I went searching for his Memphis home, and found it down the street from Rhodes College (taking a break from moving Older Daughter into her dorm) in 2013. There is a sadness to "empty rooms" but also an invaluable reminder. Gather ye rosebuds. Carpe diem. Sic transit gloria.

"One secret of the longevity of our friendship was that each of us knew what would make the other angry, and we were careful not to venture into such areas—except on purpose, which would open the matter to drumfire argument and laughter, time and time again, all down the years.” 


 

Renowned biographer Walter Isaacson was inspired by Percy.
One summer I read Walker Percy’s “The Moviegoer,” and it dawned on me that writing was something you could do for a living, just like being a doctor or a fisherman. The novel’s wry philosophical depth opened my eyes to what Percy called “the search,” poking around for clues about why we are here. At the end of that summer, I tried to get him to expound on the religious themes in the book, but he fended me off. “There are two types of people who come out of Louisiana,” he said. “Preachers and storytellers.” It was better to be a storyteller.
Percy inspired me too, not with his theology– definitely not– but with his wonderful stories, and a style of detached observation that was humane, sympathetic, funny, and indeed searching.

Searchers are implicit optimists, by my definition: they’re on the trail of something, they’re curious and hopeful. They may have met despair but they’ve chosen not to act and live in it. Like Sisyphus.

And maybe like poet May Sarton, whose birthday it also is. “It’s not for me — religion. It seems like a redundancy for a poet.” And some philosophers and storytellers.

An old post:

Walker Percy would have been 100 today  [105 in 2021]
He was a Christian existentialist with a literary sensibility I nonetheless found irresistible when I first read him in the seventies. I’m still amused by his characters’ understated humor and quiet rebellion against what he saw as our lost and fallen condition. He tried to pick a fight with Carl Sagan in Lost in the Cosmos, also more amusing than annoying. His lifelong friendship and correspondence with Shelby Foote is an inspiration. I love the mental picture of young Foote on Faulkner’s porch in Oxford while young Percy waits in the car, too embarrassed to meet his hero. Percy, Foote, & Faulkner

“You can’t make a living writing articles for The Journal of Philosophy and Phenomenological Research. The thought crossed my mind: Why not do what French philosophers often do and Americans almost never — novelize philosophy, incarnate ideas in a person and a place, which latter is, after all, a noble Southern tradition in fiction.” It’s not as easy as he makes it sound. He didn’t have many rivals, doesn’t have many successors. Richard Ford is kind of a secular Percy. I’m searching for others.

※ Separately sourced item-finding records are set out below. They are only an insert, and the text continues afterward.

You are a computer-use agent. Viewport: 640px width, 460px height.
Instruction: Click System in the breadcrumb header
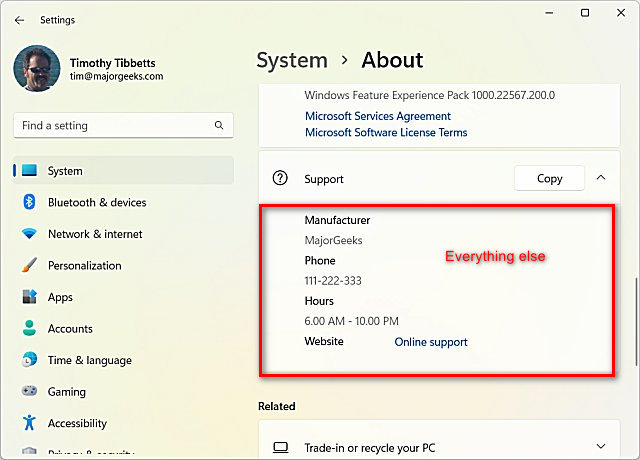point(292,60)
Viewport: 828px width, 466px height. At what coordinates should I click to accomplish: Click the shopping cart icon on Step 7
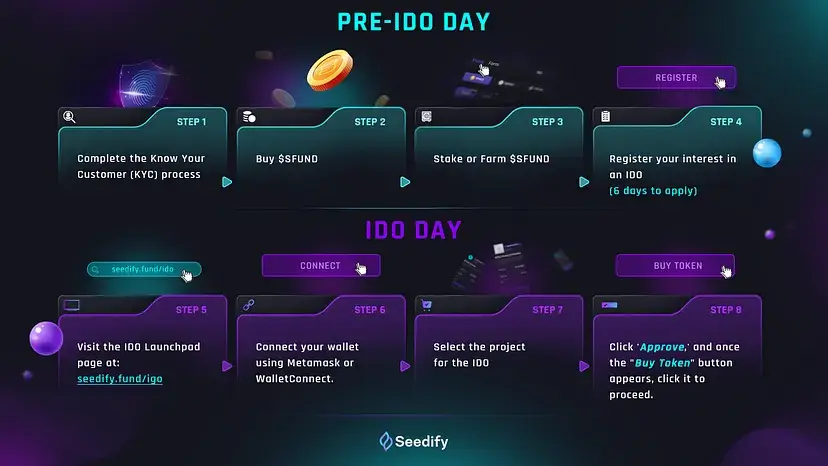(427, 305)
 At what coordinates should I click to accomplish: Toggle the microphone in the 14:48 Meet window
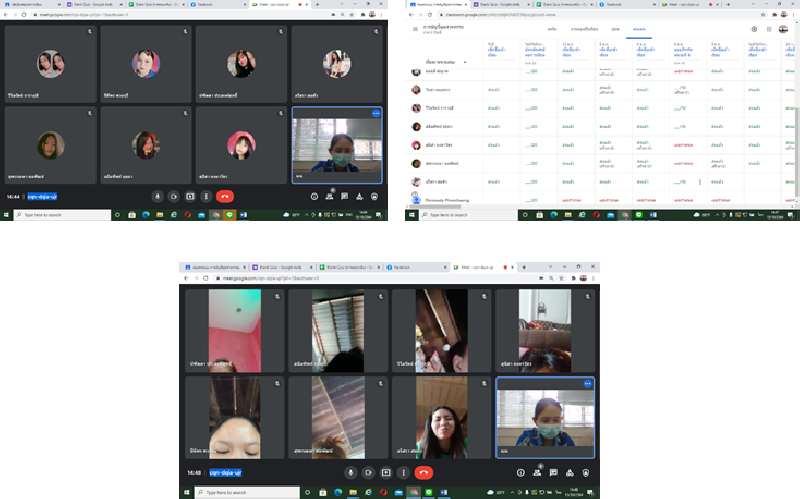tap(351, 473)
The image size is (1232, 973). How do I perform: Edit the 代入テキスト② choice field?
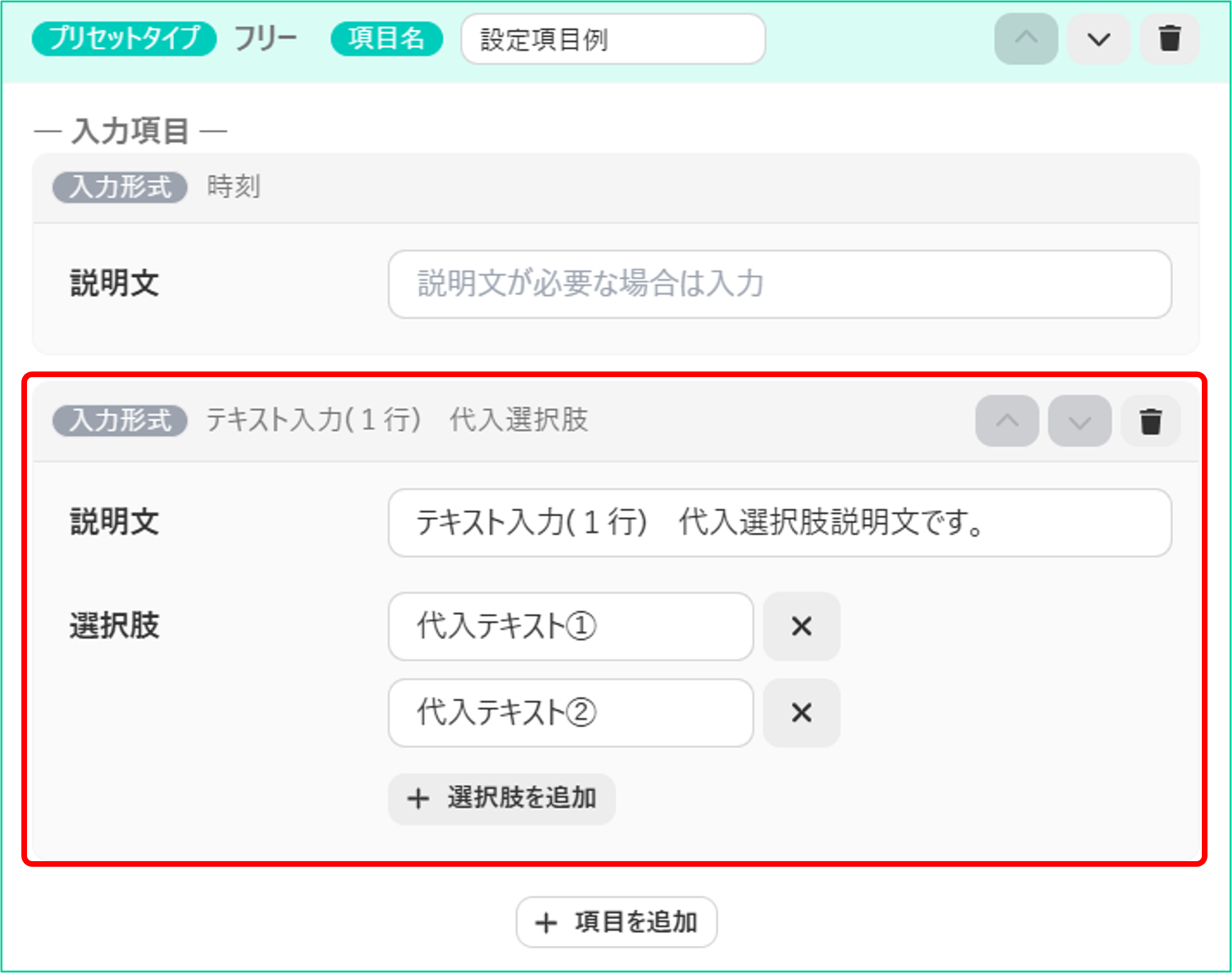570,713
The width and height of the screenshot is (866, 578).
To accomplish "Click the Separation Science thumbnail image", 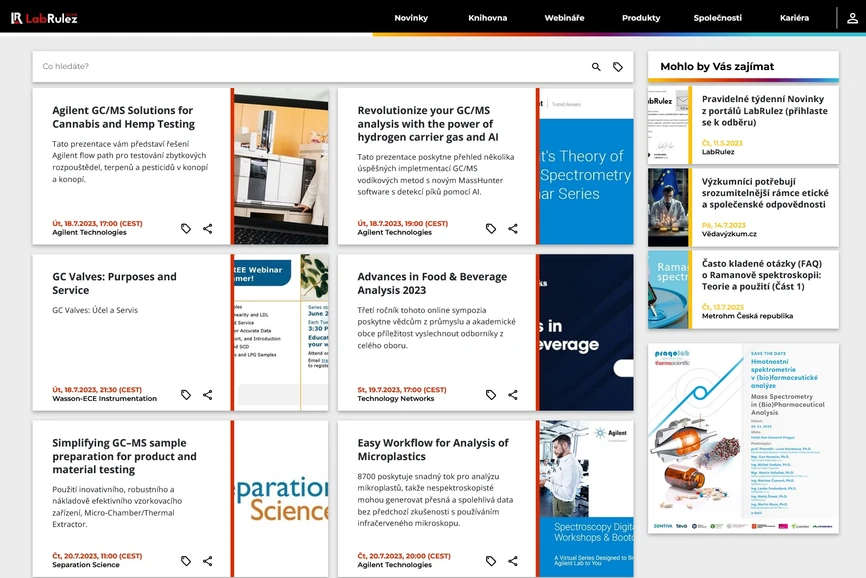I will 281,498.
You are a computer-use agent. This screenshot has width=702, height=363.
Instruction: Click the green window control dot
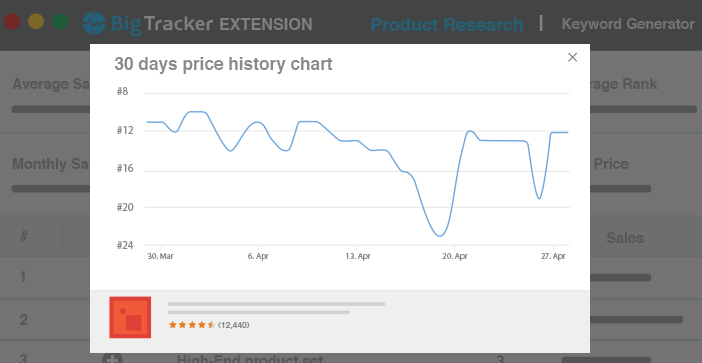tap(60, 22)
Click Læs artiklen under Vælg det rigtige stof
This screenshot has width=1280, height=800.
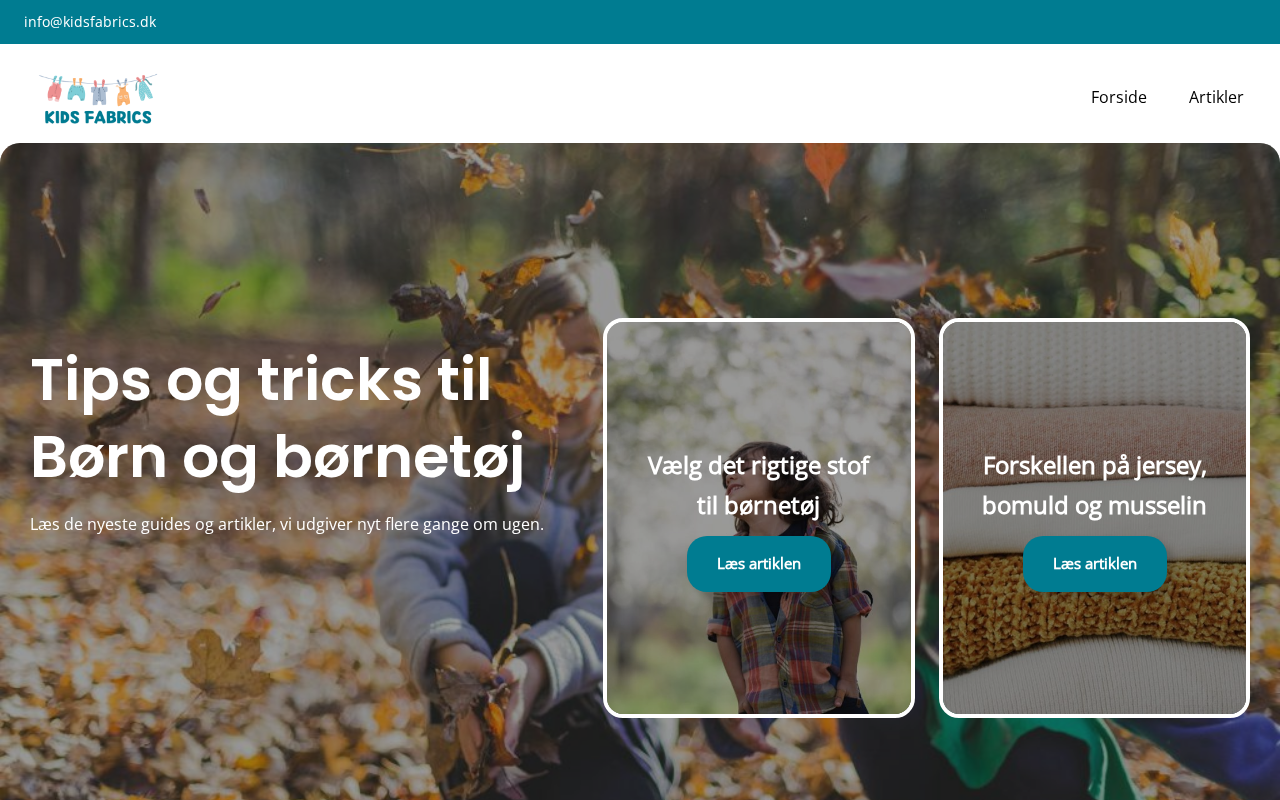(x=759, y=564)
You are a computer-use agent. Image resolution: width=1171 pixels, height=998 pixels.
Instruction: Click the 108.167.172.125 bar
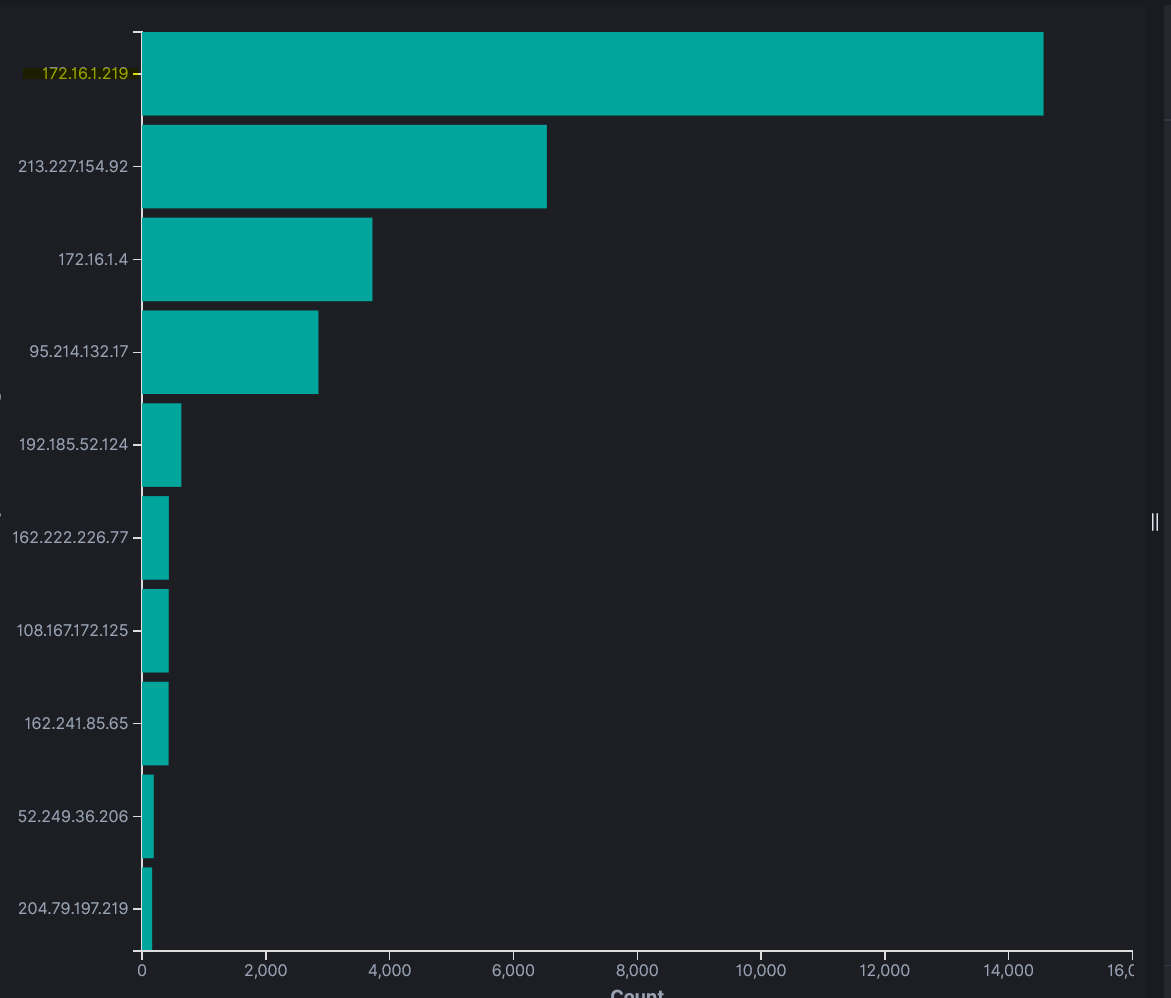tap(155, 631)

“Search” is Percy’s big theme. His heroes search for God and make fun of people like me, who search for godless happiness, purpose, and meaning. But the search is the thing, whatever its quarry. “The search is what anyone would undertake if he were not sunk in the everydayness of his own life. To become aware of the possibility of the search is to be onto something. Not to be onto something is to be in despair.”

It was such a surprise and delight to stumble across and rent the “teahouse” Percy and Foote built near “Lost Cove” in Sewanee, Tennessee in the thirties, twenty years ago. When I wrote of it later I heard from Percy’s grandson, who was searching for it. Really.

Walker Percy and Shelby Foote built this "tea house" in Sewanee TN 

on Percy's uncle's property overlooking "Lost Cove," in the '30s... I found it c.'96.